InMyStudio… PaintingLove

I looked back and saw that I had started this painting at the end of January but I got so overwhelmed by the size of my canvas and my over ambitious undertaking that I abandoned it. As I was prepping for my Solo Auction, I was pulling out my pieces from the year and that one found it’s way forward and I placed it on my easel to remind what still had to be done. After painting “Mother of the Mourning Doves”, I thought I wanted to continue working with birds and that piece definitely inspiring this one.

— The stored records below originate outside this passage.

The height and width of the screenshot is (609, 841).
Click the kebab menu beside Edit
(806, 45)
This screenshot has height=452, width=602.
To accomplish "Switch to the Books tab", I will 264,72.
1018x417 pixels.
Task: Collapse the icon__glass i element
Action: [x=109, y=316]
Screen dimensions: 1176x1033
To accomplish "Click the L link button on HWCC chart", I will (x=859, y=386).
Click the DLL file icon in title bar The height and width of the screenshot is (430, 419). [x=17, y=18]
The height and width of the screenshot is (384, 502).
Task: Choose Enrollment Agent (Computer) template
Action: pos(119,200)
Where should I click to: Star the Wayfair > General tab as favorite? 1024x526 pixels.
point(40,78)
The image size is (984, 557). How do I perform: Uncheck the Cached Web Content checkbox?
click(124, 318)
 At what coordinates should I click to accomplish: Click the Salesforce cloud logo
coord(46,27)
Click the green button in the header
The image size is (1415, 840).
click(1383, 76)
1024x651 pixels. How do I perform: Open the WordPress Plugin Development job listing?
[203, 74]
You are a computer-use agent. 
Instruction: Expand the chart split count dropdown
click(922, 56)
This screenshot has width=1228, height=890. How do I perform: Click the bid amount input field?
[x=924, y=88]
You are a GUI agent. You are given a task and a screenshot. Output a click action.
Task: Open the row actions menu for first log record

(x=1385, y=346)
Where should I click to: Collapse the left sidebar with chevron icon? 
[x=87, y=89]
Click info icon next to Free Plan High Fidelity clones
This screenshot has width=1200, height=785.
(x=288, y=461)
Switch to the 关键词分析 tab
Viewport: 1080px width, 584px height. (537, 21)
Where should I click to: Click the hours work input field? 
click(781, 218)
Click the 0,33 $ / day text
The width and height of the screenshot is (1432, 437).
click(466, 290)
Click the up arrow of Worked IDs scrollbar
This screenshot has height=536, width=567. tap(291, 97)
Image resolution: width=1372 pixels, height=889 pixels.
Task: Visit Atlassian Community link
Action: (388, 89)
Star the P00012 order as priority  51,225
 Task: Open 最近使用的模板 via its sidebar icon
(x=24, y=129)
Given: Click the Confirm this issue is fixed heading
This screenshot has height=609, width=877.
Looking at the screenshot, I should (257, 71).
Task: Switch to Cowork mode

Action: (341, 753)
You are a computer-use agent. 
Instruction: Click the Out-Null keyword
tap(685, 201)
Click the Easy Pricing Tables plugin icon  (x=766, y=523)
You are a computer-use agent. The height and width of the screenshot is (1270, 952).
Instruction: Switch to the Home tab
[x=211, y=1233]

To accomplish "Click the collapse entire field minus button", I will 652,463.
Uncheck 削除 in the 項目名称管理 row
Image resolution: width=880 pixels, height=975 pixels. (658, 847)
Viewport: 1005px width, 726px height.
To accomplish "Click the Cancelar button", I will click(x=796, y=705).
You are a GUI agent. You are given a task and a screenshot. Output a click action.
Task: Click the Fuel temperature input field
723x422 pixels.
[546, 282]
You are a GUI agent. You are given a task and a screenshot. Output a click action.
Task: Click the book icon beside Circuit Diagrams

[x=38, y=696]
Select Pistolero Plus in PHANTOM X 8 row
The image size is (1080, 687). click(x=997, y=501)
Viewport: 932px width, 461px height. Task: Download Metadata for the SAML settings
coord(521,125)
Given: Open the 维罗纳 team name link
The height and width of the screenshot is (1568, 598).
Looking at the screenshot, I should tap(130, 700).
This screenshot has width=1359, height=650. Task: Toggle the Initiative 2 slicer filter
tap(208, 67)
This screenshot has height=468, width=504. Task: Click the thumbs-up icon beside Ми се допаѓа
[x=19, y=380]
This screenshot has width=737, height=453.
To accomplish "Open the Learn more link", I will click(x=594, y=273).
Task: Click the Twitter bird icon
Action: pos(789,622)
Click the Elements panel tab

It’s where this piece started but it isn’t where it ended. I continued working and allowed it to evolve and lead me where it was going to. I was so deeply loving working on wood and working bigger, playing with paint and a theme. Besides their beautiful faces and quirky hands and skinny arms, I so loved the plant details. The halo ended up looking more like an archway and the blue leaf to me reminds me of a stain glass window.

So I called this piece…

“Santa Maria del Fiore”, inspired by the beautiful name of the cathedral in Florence… St Mary of the Flower. I have had various feedbacks about this piece and what people have felt and how they connected with it. From 3 sisters to mother and daughters to seeing Italy in this piece. Maybe it’s a bit of all of it. Maybe they are all one in the same person but separate too and maybe they are still birdlike. All in all very enjoyable and I worked through this piece every single day and that was totally wonderful for me.

I can’t wait to get back to my easel and paint some more. My urge and need to paint is still so strong and although my energy levels have been a bit on the low side and I am working carefully, I’m so loving being here.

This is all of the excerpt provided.